XDC Replication in Practice

I had started a thread in Slack about trying to find other users of XDC that exercise failovers of XDC regularly. While it’s experimental, it’s a crucial feature for us at Netflix to have a multi-region presence (especially for a Platform service like this), so I’m seeking out others who have been playing with it or actively depend on it like we do.

This is a post of what we know, what we’re doing and what our experience of the feature is so far. I’m eager to learn where we might improve, and also provide whatever additional info might be helpful for future users! :slightly_smiling_face:

Background

We currently operate Temporal out of AWS us-west-2 and us-east-1. We’ve elected to name each cluster after the region to make things easier to reason about: The Temporal doc examples show having clusters named “active” and “passive”, however this gets confusing once you failover and the cluster named “active” is no longer active. It’s important to note that a cluster cannot be renamed.

+===+

● Goal of the exercise
According to the post on XDC replication, which two AWS regions does the team run Temporal in?

● Listed records
+===+

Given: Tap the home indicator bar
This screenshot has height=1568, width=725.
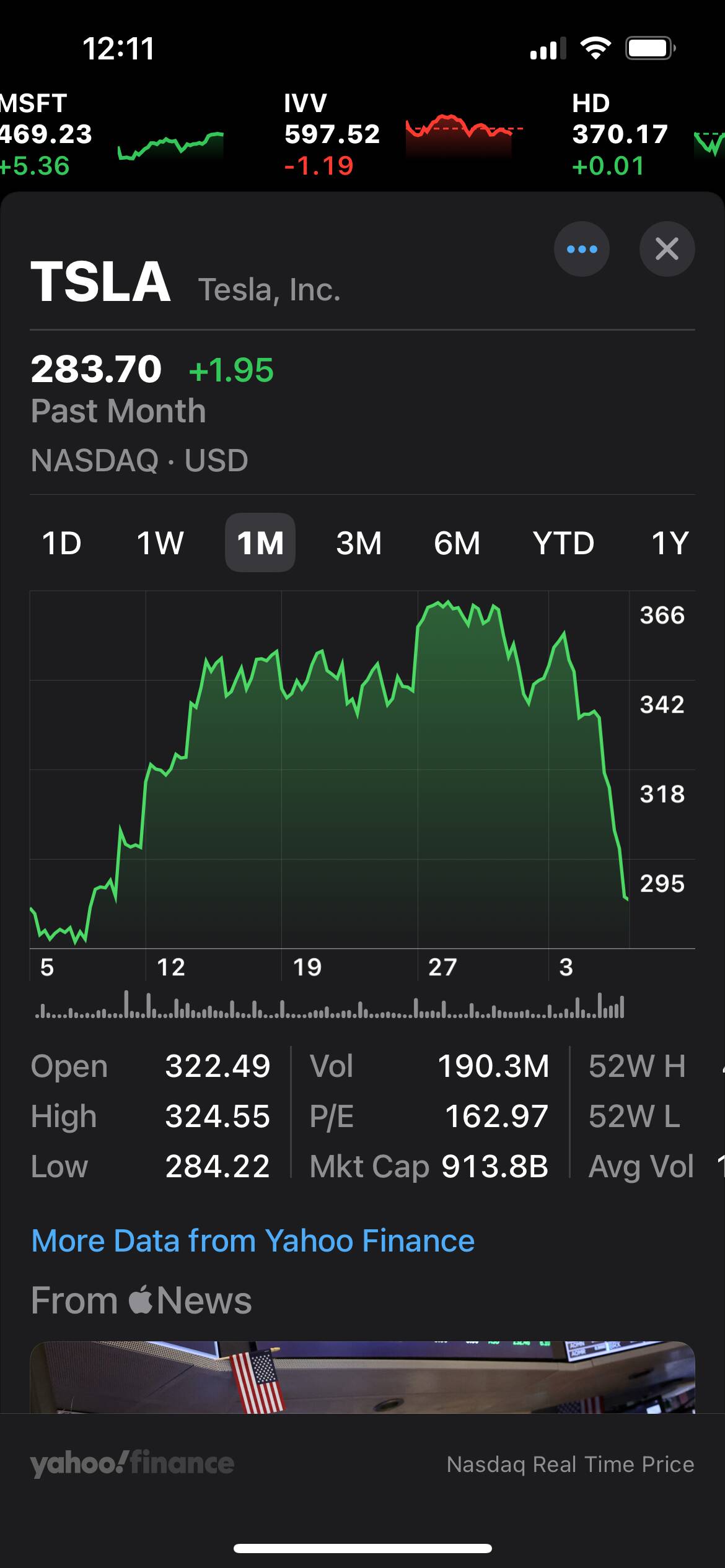Looking at the screenshot, I should [362, 1548].
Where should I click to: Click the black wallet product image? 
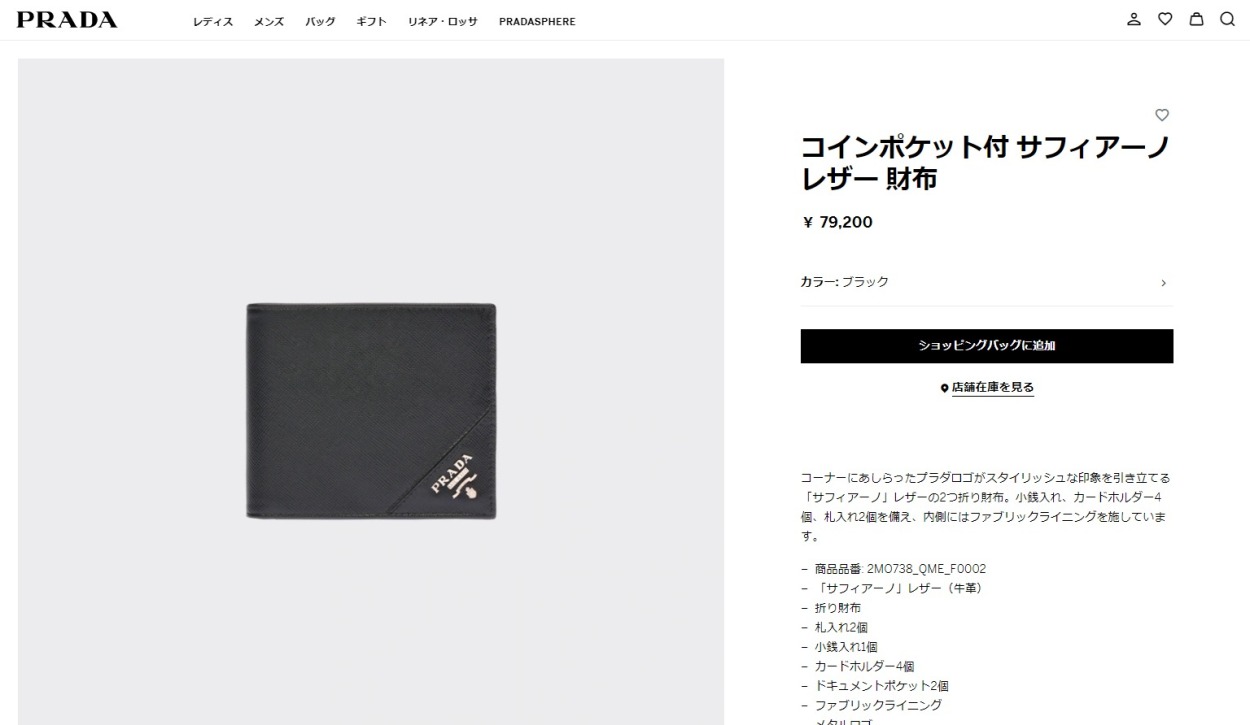click(x=372, y=411)
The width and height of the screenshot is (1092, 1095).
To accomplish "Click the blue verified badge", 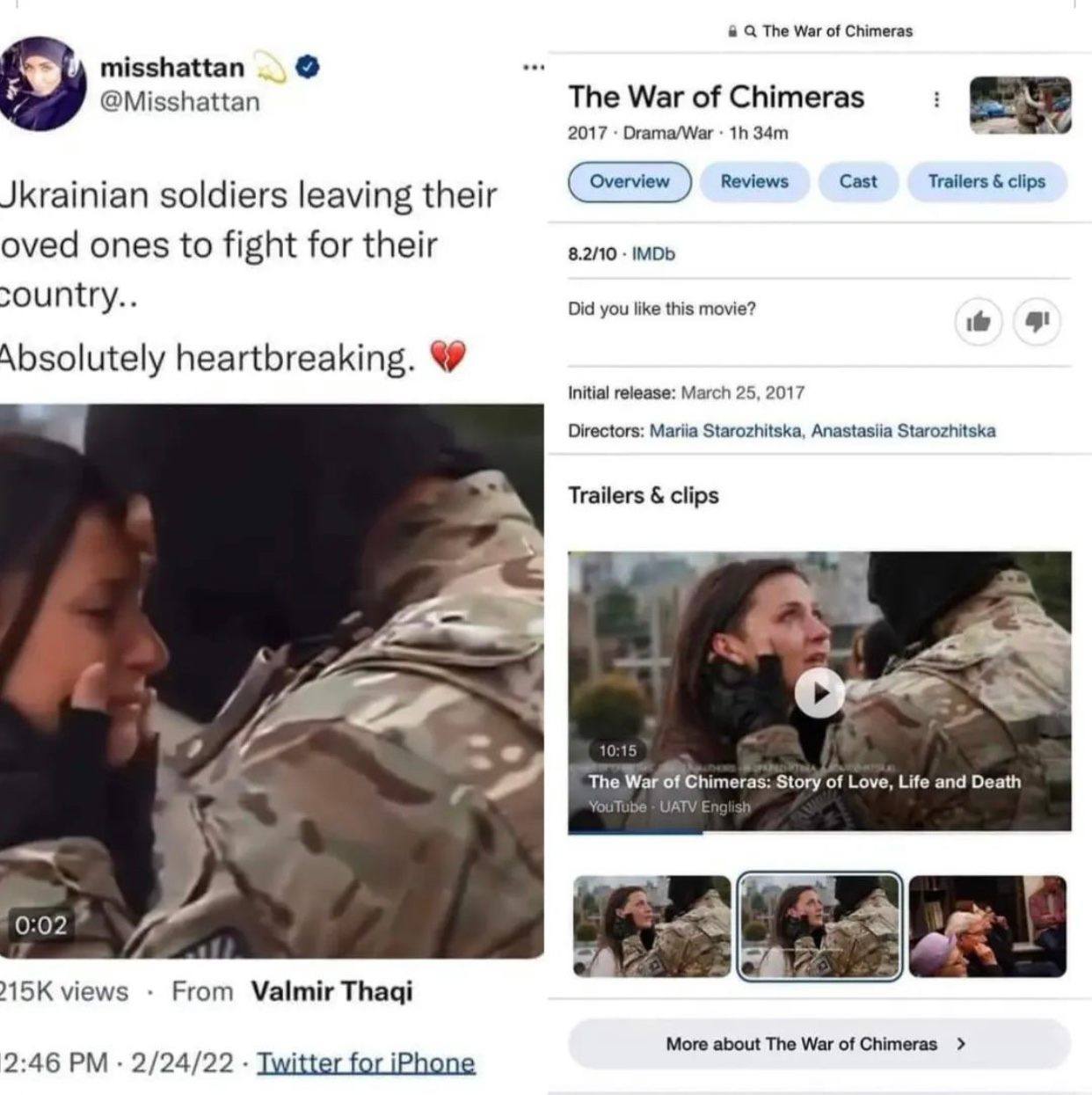I will coord(307,67).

+===+

● Exercise output
us-west-2 and us-east-1